EX-COMBATENTES DO ULTRAMAR
“A guerra é um lugar onde jovens que não
se conhecem
e não se odeiam, matam-se entre si,
por decisão de velhos que se conhecem,
odeiam-se, mas não se matam.”
(Erich Hartmann)
EX-COMBATENTES
DO ULTRAMAR
Já foi tempo em que a jactância da juvenilidade teve um peso assaz persistente sobre no dorso da minha maneira de sentir – como de tantos outros da minha idade. Com o andarilhar do tempo, a causticidade da vida trouxe à tona o conhecimento da realidade e a inevitável redução dos níveis de adrenalina e dopamina, que tiveram grande impacto na minha forma de reflectir, conferindo-me uma visão mais realista do aproveitamento que fizeram das minhas características físicas e intelectuais, ainda em estado de maturação.
Foi
a época sazonal própria para a lavagem cerebral, onde a loucura e a sensatez se
digladiavam por não terem uma medida calibrada. Não chegarem a mútuo consenso.

EXTRATO DE DADOS →
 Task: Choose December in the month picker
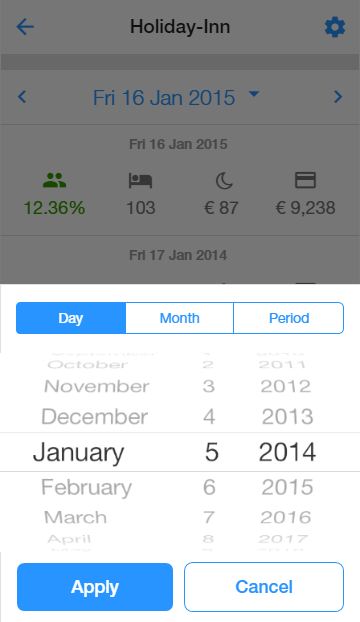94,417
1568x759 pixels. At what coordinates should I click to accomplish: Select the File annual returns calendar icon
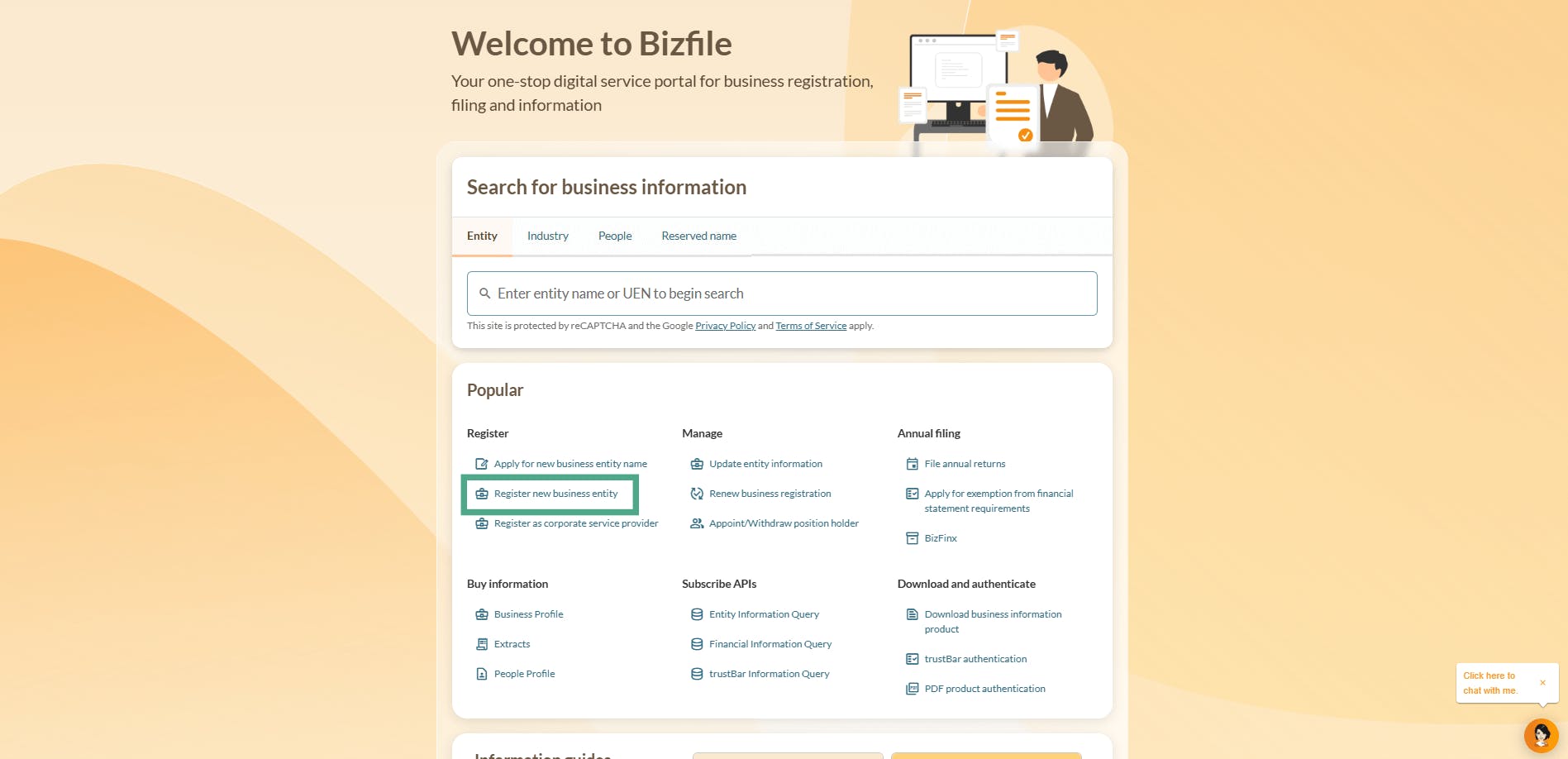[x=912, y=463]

INSTRUÇÃO DADA 1 → Transcreva, do texto sobre os ex-combatentes do Ultramar, o trecho que vai de "EX-COMBATENTES DO ULTRAMAR" até "estado de maturação.".
INSTRUÇÃO DADA 2 → Segundo o texto sobre os ex-combatentes do Ultramar, a redução dos níveis de que substâncias acompanhou o conhecimento da realidade?
Baseie-se exclusivamente no texto sobre os ex-combatentes do Ultramar.

SOLUÇÃO DO EXERCÍCIO 1 →
EX-COMBATENTES DO ULTRAMAR
“A guerra é um lugar onde jovens que não
se conhecem
e não se odeiam, matam-se entre si,
por decisão de velhos que se conhecem,
odeiam-se, mas não se matam.”
(Erich Hartmann)
EX-COMBATENTES
DO ULTRAMAR
Já foi tempo em que a jactância da juvenilidade teve um peso assaz persistente sobre no dorso da minha maneira de sentir – como de tantos outros da minha idade. Com o andarilhar do tempo, a causticidade da vida trouxe à tona o conhecimento da realidade e a inevitável redução dos níveis de adrenalina e dopamina, que tiveram grande impacto na minha forma de reflectir, conferindo-me uma visão mais realista do aproveitamento que fizeram das minhas características físicas e intelectuais, ainda em estado de maturação.

SOLUÇÃO DO EXERCÍCIO 2 → Da adrenalina e da dopamina.